If you’re not completely convinced of the existence of the bizarre family relationships of BioShock, remember that the player cannot harm the Little Sisters outside of the saving/harvesting them. Unlike virtually every other object and surface in the game, shooting or striking at a Little Sister produces no sound effect or reaction from her whatsoever. What’s significant about this restriction is that the only way to affect the Little Sister is tied into the same decision that will either please Tenenbaum or not. In other words, the player is bound to interact with Little Sisters in ways that reinforce the physiological issues. Furthermore, by transforming into a Big Daddy, the player assumes a role that is physically and emotionally removed from Tenenbaum. When gathering the Big Daddy parts, Tenenbaum comments on how disgusting and monstrous the Big Daddy’s are as well as their repulsive stench. In other words, the Player becomes the father figure the player has fought so hard against (even when there’s no little sister present) as part of his inescapable psychological destiny. The Big Daddy armored diving suit that the player wears shields him/her from bullets and emotional intimacy as the guilt from disobeying “mother” by harvesting the sisters, or from destroying “father” haunts the player into becomes what he/she hated most.

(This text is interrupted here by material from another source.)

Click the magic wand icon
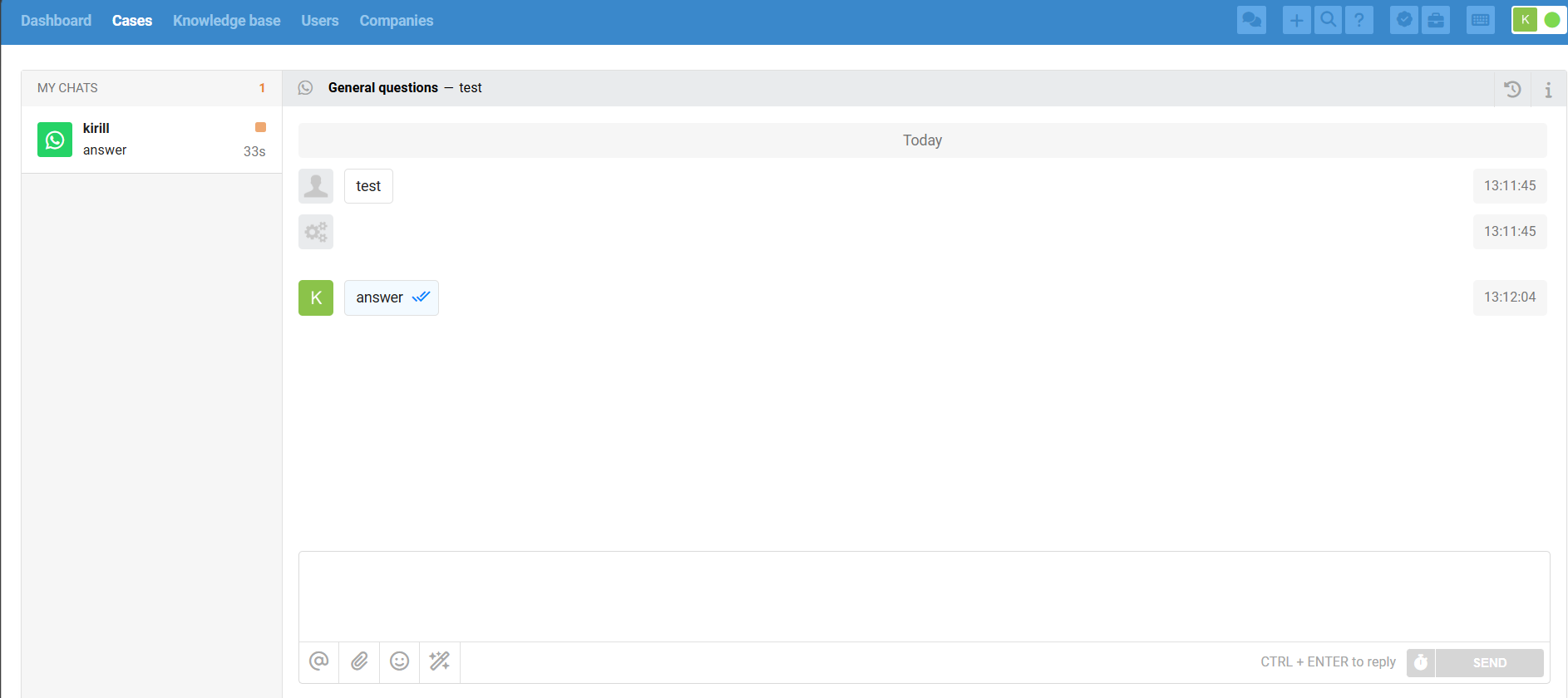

After practicing killing your father over and over with each Big Daddy, killing Ryan, the protagonist’s actual father, seemed like no big deal. But you’re not the only one with desires for the mother. Fontaine, during a moment of exhilaration after splicing up for the first time exclaims: “This stuff is the mother’s milk…” We’ll just leave Fontaine be for right now. I won’t even get into an interpretation of the protagonist’s romp through Rapture as part of dream. That’s another essay for another time. Hopefully this essay helped to reveal the physiological work within BioShock. If you’ve come to this point and aren’t convinced about anything I’ve discussed, well….as a true psychoanalysts would say… you’re just repressed.